What you will do — Reproduce every one of the entries below word for word, from the first through the last.

[Source records]
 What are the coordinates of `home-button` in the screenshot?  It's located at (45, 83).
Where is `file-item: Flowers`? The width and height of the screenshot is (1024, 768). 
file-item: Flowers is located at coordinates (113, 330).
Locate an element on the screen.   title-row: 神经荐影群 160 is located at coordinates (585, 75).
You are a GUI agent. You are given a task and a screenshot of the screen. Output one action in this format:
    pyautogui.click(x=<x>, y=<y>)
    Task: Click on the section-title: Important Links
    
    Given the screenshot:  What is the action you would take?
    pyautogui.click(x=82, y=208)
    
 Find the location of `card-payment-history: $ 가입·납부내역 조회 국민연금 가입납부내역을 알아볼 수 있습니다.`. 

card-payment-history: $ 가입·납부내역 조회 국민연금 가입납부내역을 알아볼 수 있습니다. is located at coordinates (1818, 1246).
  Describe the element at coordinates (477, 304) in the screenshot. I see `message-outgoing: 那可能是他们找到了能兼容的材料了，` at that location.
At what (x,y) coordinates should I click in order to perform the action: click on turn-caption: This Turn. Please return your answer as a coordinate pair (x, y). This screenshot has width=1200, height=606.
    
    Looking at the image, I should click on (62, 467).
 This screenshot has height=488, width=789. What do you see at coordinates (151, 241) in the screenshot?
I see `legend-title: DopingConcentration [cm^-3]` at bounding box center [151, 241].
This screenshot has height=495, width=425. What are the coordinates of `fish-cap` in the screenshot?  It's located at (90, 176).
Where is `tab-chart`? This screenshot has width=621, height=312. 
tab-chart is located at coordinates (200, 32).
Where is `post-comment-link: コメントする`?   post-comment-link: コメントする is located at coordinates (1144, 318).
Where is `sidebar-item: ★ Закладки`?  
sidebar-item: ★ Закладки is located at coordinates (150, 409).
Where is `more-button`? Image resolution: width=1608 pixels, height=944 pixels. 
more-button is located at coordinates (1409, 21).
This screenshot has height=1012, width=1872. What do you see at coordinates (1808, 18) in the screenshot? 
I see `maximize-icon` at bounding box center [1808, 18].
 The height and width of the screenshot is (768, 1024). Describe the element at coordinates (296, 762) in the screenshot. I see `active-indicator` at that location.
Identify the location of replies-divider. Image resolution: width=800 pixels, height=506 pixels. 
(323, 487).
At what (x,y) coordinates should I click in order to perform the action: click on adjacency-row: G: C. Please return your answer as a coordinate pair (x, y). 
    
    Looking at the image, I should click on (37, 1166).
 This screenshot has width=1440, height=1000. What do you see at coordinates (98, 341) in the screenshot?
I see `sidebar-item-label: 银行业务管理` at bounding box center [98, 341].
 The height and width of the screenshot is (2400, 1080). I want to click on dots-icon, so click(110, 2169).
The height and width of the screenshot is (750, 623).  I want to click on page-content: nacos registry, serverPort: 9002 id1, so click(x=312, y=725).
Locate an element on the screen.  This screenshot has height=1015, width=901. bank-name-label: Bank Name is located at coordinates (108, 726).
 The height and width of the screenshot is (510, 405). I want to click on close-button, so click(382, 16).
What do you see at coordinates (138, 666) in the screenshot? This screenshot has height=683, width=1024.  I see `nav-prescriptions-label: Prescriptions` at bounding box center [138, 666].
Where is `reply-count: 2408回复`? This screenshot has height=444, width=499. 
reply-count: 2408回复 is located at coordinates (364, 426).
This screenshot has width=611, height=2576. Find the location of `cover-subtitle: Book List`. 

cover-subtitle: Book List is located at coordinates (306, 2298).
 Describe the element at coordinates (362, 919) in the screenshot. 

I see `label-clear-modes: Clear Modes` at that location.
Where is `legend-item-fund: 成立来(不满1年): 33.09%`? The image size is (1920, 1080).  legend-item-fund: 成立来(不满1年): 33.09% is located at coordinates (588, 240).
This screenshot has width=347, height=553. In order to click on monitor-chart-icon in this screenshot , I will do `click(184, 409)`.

Output for this task —
 What are the coordinates of `home-button` in the screenshot?  It's located at (45, 83).
Where is `file-item: Flowers`? The width and height of the screenshot is (1024, 768). 
file-item: Flowers is located at coordinates (113, 330).
Locate an element on the screen.   title-row: 神经荐影群 160 is located at coordinates (585, 75).
You are a GUI agent. You are given a task and a screenshot of the screen. Output one action in this format:
    pyautogui.click(x=<x>, y=<y>)
    Task: Click on the section-title: Important Links
    
    Given the screenshot:  What is the action you would take?
    pyautogui.click(x=82, y=208)
    
 Find the location of `card-payment-history: $ 가입·납부내역 조회 국민연금 가입납부내역을 알아볼 수 있습니다.`. 

card-payment-history: $ 가입·납부내역 조회 국민연금 가입납부내역을 알아볼 수 있습니다. is located at coordinates (1818, 1246).
  Describe the element at coordinates (477, 304) in the screenshot. I see `message-outgoing: 那可能是他们找到了能兼容的材料了，` at that location.
At what (x,y) coordinates should I click in order to perform the action: click on turn-caption: This Turn. Please return your answer as a coordinate pair (x, y). This screenshot has width=1200, height=606.
    
    Looking at the image, I should click on (62, 467).
 This screenshot has height=488, width=789. What do you see at coordinates (151, 241) in the screenshot?
I see `legend-title: DopingConcentration [cm^-3]` at bounding box center [151, 241].
This screenshot has height=495, width=425. What are the coordinates of `fish-cap` in the screenshot?  It's located at (90, 176).
Where is `tab-chart`? This screenshot has width=621, height=312. 
tab-chart is located at coordinates (200, 32).
Where is `post-comment-link: コメントする`?   post-comment-link: コメントする is located at coordinates (1144, 318).
Where is `sidebar-item: ★ Закладки`?  
sidebar-item: ★ Закладки is located at coordinates (150, 409).
Where is `more-button`? Image resolution: width=1608 pixels, height=944 pixels. 
more-button is located at coordinates (1409, 21).
This screenshot has height=1012, width=1872. What do you see at coordinates (1808, 18) in the screenshot? 
I see `maximize-icon` at bounding box center [1808, 18].
 The height and width of the screenshot is (768, 1024). Describe the element at coordinates (296, 762) in the screenshot. I see `active-indicator` at that location.
Identify the location of replies-divider. Image resolution: width=800 pixels, height=506 pixels. 
(323, 487).
At what (x,y) coordinates should I click in order to perform the action: click on adjacency-row: G: C. Please return your answer as a coordinate pair (x, y). 
    
    Looking at the image, I should click on (37, 1166).
 This screenshot has width=1440, height=1000. What do you see at coordinates (98, 341) in the screenshot?
I see `sidebar-item-label: 银行业务管理` at bounding box center [98, 341].
 The height and width of the screenshot is (2400, 1080). I want to click on dots-icon, so click(110, 2169).
The height and width of the screenshot is (750, 623).  I want to click on page-content: nacos registry, serverPort: 9002 id1, so click(x=312, y=725).
Locate an element on the screen.  This screenshot has height=1015, width=901. bank-name-label: Bank Name is located at coordinates (108, 726).
 The height and width of the screenshot is (510, 405). I want to click on close-button, so click(382, 16).
What do you see at coordinates (138, 666) in the screenshot? This screenshot has height=683, width=1024.  I see `nav-prescriptions-label: Prescriptions` at bounding box center [138, 666].
Where is `reply-count: 2408回复`? This screenshot has height=444, width=499. 
reply-count: 2408回复 is located at coordinates (364, 426).
This screenshot has width=611, height=2576. Find the location of `cover-subtitle: Book List`. 

cover-subtitle: Book List is located at coordinates (306, 2298).
 Describe the element at coordinates (362, 919) in the screenshot. 

I see `label-clear-modes: Clear Modes` at that location.
Where is `legend-item-fund: 成立来(不满1年): 33.09%`? The image size is (1920, 1080).  legend-item-fund: 成立来(不满1年): 33.09% is located at coordinates (588, 240).
This screenshot has width=347, height=553. In order to click on monitor-chart-icon in this screenshot , I will do `click(184, 409)`.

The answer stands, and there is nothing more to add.